It has been a while since I wrote anything, I have been busy with my new job that involves doing some interesting work on performance tuning. One of the challenges is to reduce object creation during the critical part of the application.
Garbage Collection hiccups has been a main pain point in java for some time, although java has improved over time the GC algorithms. Azul is a market leader developing pause-less GC but the Azul JVM is not free as speech!
Creating too many temporary/garbage objects doesn’t work too well because it creates work for the GC and it is going to have a negative effect on the latency. Too much garbage also doesn’t work well with multi-core system because it causes cache pollution.
So how should we fix this ?
Garbage less coding
This is only possible if you know how many objects you need upfront and pre-allocate them, but in reality this is very difficult to find. But even if you managed to do that, then you have to worry about another issue
- You might not have enough memory to hold all the objects you need
- You have to also handle concurrency
So what is the solution for the above problems
There is the Object Pool design pattern that can address both of the above issues. It lets you to specify a number of objects that you need in a pool and handles concurrent requests to serve the requested objects.
Object Pool has been the base of many applications that have low latency requirements. A flavor of the object pool is the Flyweight design pattern.
Both of the patterns above will help us in avoiding object creation. That is great so now GC work is reduced and in theory our application performance should improve. In practice, this doesn’t happen that way because Object Pool/Flyweight has to handle concurrency and whatever advantage you get by avoiding object creation is lost because of concurrency issue.
What is the most common way to handle concurrency
Object pool is a typical producer/consumer problem and it can be solved by using the following techniques:
Synchronized: This was the only way to handle concurrency before JDK 1.5. Apache has written a wonderful object pool API based on synchronized
Locks: Java added excellent support for concurrent programming after JDK 1.5. There has been some work to use Locks to develop Object Pool for eg furious-objectpool
Lock Free: I could not find any implementation that is built using fully lock free technique, but furious-objectpool uses a mix ofArrayBlocking queue & ConcurrentLinked queue
Lets measure performance
In this test I have created a pool of 1 Million objects and those objects are accessed by a different pool implementation, objects are taken from the pool and returned back to the pool.
This test first starts with 1 thread and then the number of threads is increased to measure how the different pool implementations perform under contention
- X Axis – No Of Threads
- Y Axis – Time in Ms – Lower time is better
This test includes pools from Apache, Furious Pool & an ArrayBlocking based Pool
The Apache performed the worst and as the number of threads increases, performance degrades further.

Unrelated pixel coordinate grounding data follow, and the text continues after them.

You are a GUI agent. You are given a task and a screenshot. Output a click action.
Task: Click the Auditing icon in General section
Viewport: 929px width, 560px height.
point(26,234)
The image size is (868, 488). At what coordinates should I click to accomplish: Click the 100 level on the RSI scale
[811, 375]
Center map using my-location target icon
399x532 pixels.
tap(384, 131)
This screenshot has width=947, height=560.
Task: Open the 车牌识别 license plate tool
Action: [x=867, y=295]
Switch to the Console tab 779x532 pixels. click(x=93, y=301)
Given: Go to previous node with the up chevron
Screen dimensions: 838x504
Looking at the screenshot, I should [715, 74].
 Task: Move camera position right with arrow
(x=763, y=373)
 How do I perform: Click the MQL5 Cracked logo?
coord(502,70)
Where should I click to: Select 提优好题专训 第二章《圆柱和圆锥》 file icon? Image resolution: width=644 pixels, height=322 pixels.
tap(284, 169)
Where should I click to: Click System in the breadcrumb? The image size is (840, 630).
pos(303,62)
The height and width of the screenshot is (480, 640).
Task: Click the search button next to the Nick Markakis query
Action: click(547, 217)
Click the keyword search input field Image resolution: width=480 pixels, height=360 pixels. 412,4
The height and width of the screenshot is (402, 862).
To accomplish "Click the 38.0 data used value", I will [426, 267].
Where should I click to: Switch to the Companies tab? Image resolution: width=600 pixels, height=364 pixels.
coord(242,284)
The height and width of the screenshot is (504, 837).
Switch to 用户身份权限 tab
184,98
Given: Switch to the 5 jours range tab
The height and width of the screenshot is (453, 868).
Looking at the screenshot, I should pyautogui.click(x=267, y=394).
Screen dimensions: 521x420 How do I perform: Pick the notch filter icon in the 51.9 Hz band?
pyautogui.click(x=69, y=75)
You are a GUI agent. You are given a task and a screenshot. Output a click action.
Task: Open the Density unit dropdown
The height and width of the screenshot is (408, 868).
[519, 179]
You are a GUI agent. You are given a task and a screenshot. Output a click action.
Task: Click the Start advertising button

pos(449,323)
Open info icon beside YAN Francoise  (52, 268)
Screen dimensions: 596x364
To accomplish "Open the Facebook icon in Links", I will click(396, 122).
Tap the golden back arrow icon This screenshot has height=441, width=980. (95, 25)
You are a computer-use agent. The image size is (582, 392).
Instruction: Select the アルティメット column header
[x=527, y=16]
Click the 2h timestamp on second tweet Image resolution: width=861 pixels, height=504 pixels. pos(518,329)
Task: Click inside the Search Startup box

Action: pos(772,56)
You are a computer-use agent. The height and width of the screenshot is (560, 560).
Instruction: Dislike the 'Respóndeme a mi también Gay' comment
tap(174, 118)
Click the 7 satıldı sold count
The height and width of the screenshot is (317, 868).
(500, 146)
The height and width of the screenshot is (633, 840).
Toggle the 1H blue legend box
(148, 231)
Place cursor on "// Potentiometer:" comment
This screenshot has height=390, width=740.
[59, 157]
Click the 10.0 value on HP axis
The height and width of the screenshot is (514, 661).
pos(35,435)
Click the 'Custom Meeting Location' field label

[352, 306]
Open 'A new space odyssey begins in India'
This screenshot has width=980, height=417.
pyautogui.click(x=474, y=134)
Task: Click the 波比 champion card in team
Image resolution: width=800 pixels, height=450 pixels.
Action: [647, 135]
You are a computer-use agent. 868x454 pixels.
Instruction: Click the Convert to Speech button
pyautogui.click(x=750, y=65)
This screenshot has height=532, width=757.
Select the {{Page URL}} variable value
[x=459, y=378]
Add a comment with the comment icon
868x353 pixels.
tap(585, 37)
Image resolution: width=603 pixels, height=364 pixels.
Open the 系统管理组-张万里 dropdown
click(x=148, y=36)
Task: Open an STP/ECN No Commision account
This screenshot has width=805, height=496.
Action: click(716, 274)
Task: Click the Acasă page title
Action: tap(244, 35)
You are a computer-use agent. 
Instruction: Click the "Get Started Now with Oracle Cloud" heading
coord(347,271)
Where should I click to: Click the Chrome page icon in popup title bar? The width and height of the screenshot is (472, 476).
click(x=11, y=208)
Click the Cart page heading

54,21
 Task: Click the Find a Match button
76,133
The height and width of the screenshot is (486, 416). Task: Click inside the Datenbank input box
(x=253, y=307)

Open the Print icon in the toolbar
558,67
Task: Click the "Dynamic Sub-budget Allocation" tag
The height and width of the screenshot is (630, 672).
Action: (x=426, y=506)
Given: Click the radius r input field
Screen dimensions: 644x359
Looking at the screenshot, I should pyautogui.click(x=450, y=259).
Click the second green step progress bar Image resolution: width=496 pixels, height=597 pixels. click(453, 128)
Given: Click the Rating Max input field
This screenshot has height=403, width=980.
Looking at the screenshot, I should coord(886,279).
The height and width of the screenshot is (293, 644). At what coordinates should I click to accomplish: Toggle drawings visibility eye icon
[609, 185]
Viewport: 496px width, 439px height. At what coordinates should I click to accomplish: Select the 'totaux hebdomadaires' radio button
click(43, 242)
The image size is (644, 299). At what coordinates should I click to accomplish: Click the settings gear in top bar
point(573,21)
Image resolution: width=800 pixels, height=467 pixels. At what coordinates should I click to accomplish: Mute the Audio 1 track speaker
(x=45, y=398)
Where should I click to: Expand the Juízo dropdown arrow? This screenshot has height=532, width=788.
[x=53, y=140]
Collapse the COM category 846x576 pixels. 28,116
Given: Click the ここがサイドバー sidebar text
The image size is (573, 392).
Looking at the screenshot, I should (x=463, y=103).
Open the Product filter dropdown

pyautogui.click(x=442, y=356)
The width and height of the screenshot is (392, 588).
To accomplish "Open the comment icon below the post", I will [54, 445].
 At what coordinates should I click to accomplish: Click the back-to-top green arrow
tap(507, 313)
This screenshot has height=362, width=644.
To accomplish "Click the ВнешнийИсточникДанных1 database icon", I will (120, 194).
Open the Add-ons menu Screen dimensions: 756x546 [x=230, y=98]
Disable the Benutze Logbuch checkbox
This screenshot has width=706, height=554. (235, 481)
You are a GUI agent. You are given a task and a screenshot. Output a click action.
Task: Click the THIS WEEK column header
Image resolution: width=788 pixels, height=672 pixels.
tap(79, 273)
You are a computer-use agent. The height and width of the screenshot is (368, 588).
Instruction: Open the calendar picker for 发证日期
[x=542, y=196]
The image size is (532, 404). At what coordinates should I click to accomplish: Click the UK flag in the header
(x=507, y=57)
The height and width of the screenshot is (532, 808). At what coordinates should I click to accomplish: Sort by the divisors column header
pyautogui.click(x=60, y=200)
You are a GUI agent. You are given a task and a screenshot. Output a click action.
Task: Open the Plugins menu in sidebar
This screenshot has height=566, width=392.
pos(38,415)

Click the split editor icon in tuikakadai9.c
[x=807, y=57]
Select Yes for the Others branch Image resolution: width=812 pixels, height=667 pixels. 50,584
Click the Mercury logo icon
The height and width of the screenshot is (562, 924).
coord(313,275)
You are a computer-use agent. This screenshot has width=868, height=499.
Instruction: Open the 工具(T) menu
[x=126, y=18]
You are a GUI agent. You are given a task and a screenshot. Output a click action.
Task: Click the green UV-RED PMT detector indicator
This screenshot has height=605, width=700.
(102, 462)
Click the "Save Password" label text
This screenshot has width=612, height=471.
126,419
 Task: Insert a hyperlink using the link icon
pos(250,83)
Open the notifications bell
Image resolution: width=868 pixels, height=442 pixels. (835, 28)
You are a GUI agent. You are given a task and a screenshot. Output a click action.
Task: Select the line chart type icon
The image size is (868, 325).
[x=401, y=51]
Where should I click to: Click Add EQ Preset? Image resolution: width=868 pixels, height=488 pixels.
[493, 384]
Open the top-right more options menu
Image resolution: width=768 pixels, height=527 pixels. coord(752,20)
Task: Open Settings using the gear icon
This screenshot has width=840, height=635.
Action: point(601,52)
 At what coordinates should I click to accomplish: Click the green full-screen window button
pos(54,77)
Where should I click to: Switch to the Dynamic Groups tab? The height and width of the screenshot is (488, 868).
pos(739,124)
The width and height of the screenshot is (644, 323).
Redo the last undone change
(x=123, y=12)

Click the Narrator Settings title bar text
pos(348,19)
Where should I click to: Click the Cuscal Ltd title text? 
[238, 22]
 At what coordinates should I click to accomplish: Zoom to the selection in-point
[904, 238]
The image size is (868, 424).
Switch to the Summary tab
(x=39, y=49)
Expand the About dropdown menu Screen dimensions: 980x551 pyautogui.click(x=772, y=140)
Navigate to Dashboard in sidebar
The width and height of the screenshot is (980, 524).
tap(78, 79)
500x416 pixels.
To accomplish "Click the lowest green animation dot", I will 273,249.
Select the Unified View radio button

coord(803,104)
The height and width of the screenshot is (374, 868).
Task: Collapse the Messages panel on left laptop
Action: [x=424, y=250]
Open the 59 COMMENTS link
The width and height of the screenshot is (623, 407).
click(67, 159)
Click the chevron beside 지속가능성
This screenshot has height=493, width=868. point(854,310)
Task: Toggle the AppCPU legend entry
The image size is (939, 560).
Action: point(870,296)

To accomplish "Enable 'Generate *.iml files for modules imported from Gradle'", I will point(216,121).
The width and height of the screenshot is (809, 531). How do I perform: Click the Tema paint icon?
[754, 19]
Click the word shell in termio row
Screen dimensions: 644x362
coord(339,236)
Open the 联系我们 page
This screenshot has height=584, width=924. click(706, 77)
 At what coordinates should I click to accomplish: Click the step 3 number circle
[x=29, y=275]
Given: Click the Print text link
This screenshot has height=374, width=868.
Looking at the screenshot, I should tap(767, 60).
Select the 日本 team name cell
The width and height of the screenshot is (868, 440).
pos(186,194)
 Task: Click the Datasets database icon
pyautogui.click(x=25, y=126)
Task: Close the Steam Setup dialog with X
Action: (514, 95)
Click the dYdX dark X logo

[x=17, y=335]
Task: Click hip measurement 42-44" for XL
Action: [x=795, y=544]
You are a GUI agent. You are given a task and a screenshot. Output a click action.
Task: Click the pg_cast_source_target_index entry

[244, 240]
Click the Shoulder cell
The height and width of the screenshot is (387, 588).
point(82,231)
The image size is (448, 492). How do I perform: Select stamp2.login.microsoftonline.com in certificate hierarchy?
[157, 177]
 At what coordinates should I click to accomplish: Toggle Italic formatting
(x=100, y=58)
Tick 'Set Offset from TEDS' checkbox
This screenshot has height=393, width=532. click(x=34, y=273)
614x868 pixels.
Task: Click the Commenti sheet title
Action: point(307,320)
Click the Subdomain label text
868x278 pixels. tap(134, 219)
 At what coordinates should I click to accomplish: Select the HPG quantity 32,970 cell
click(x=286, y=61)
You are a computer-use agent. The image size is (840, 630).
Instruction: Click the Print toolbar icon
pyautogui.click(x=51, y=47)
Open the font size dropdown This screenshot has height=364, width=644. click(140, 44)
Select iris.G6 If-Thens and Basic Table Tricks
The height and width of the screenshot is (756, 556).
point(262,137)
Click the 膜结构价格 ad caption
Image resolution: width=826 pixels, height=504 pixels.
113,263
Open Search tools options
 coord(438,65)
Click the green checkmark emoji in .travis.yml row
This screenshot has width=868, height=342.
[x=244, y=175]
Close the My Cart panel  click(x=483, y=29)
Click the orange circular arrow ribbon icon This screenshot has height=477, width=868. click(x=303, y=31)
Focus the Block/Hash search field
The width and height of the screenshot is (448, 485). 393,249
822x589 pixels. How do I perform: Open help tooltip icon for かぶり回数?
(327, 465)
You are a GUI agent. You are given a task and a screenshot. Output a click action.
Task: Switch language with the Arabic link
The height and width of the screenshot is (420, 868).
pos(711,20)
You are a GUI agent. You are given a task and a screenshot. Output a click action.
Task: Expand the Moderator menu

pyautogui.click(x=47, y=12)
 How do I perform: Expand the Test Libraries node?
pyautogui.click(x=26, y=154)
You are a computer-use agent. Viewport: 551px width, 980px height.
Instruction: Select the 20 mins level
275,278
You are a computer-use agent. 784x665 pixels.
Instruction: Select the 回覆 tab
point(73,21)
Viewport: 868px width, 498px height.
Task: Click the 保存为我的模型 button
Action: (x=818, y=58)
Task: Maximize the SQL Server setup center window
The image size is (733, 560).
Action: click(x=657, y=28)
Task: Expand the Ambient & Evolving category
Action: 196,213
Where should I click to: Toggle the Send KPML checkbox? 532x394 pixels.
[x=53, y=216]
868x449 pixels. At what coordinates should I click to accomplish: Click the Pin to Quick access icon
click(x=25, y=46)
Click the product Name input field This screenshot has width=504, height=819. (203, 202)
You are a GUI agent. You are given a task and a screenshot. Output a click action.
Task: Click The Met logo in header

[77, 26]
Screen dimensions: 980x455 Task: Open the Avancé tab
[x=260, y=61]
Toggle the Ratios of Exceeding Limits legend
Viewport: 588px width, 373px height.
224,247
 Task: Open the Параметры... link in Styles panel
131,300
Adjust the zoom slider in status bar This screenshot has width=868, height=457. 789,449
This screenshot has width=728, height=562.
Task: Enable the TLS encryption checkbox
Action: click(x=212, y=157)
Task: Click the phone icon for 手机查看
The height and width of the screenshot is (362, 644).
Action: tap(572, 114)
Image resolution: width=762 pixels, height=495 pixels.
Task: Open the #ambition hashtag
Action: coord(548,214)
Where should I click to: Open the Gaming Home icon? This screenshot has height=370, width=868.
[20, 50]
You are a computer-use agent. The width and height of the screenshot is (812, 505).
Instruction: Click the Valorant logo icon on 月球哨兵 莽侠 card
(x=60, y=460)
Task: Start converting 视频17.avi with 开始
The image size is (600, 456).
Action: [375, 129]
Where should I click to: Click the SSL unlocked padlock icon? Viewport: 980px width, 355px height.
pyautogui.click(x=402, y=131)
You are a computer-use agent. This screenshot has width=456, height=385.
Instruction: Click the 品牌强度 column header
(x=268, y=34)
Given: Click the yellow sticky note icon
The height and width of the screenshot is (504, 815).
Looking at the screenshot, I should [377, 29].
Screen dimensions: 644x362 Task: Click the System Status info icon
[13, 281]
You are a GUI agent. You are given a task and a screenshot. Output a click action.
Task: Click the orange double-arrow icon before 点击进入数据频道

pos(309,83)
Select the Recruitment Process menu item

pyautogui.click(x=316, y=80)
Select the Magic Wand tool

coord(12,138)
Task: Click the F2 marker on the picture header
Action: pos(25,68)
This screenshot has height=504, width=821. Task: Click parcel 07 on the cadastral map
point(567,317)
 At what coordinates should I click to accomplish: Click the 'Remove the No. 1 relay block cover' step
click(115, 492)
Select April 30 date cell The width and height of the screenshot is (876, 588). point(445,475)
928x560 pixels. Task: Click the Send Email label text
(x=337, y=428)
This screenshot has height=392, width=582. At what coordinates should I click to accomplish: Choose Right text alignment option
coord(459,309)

The reason is that the Apache pool is based on heavy use of “synchronized”
The other two, Furious & ArrayBlocking based pool performs better but both of them also slow down as contention increases.
ArrayBlocking queue based pool takes around 1000 ms for 1 Million items when 12 threads are trying to access the pool. Furious pool which internally uses Arrayblocking queue takes around 1975 ms for the same thing.
I have to do a more detailed investigation to find out why Furious is taking double time because it is also based on the ArrayBlocking queue.
Performance of arrayblocking queue is decent but it is a lock based approach. What type of performance do we get if we can implement lock free pool?
Lock free pool
Implementing lock free pool is not impossible but a bit difficult because you have to handle multiple producers & consumers.
I will implement a hybrid pool which will use lock on the producer side & non blocking technique on the consumer side.
Lets have a look at some numbers
I performed same test with new implementation (FastPool) and it is almost 30% faster than ArayBlocking queue.
30% improvement is not bad, it can definitely help us meet the latency goal.
What makes Fast Pool fast!
I used a couple of techniques to make it fast
- Producers are lock based – Multiple producers are managed using locks, this is same as Array Blocking queue, so nothing great about this.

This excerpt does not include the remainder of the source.